The answer must consist solely of the lines from the line with "Viewport: 570px width, 360px height." to the end of the data below, transcribed exactly and with no pictures.
Top of PROVIDED MATERIAL
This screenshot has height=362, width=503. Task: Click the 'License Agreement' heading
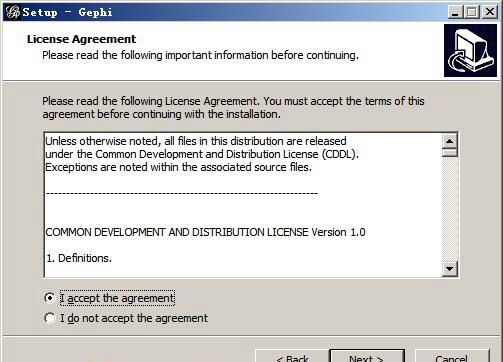[x=81, y=39]
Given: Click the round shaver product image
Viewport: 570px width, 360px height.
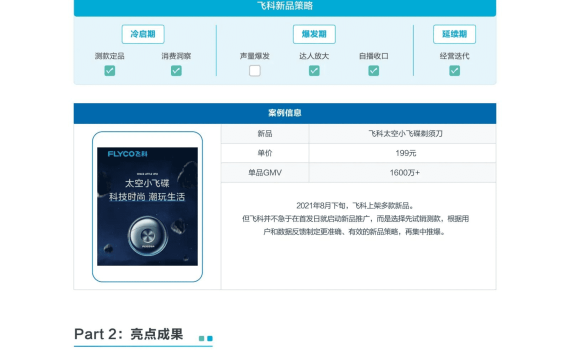Looking at the screenshot, I should tap(148, 236).
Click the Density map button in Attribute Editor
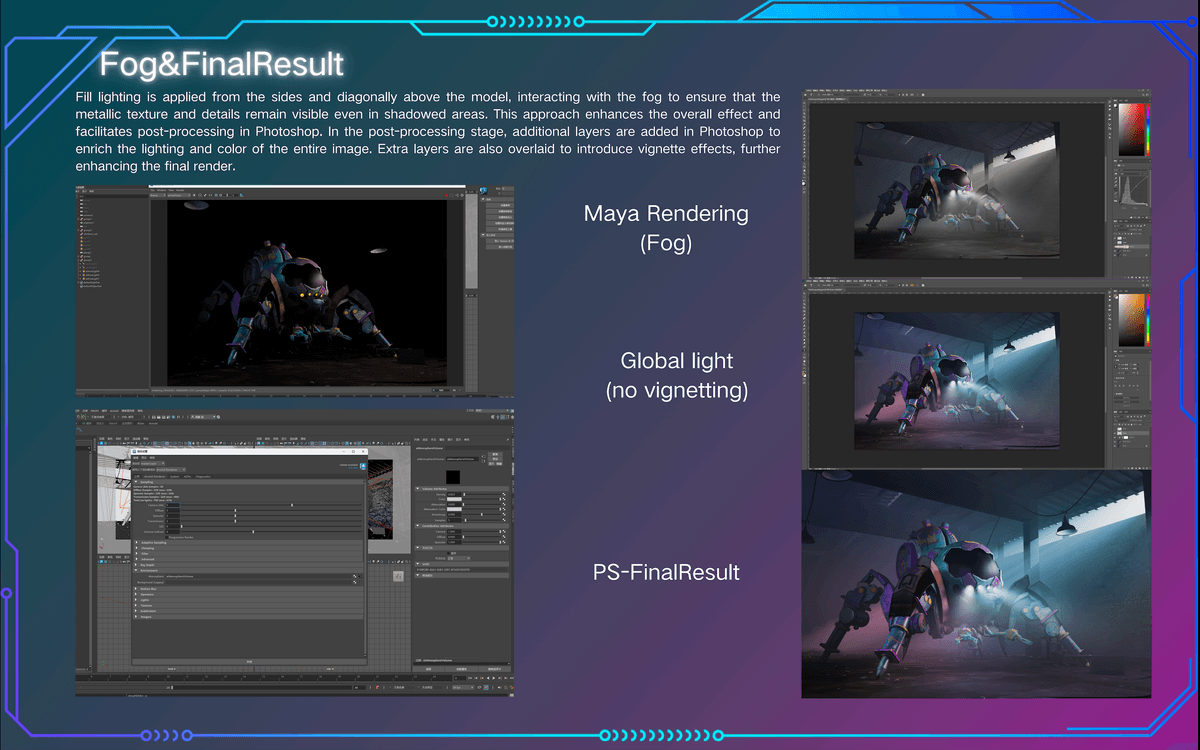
Bottom of PROVIDED MATERIAL
RESPONSE AREA:
Viewport: 570px width, 360px height.
Looking at the screenshot, I should tap(148, 236).
Click the Density map button in Attribute Editor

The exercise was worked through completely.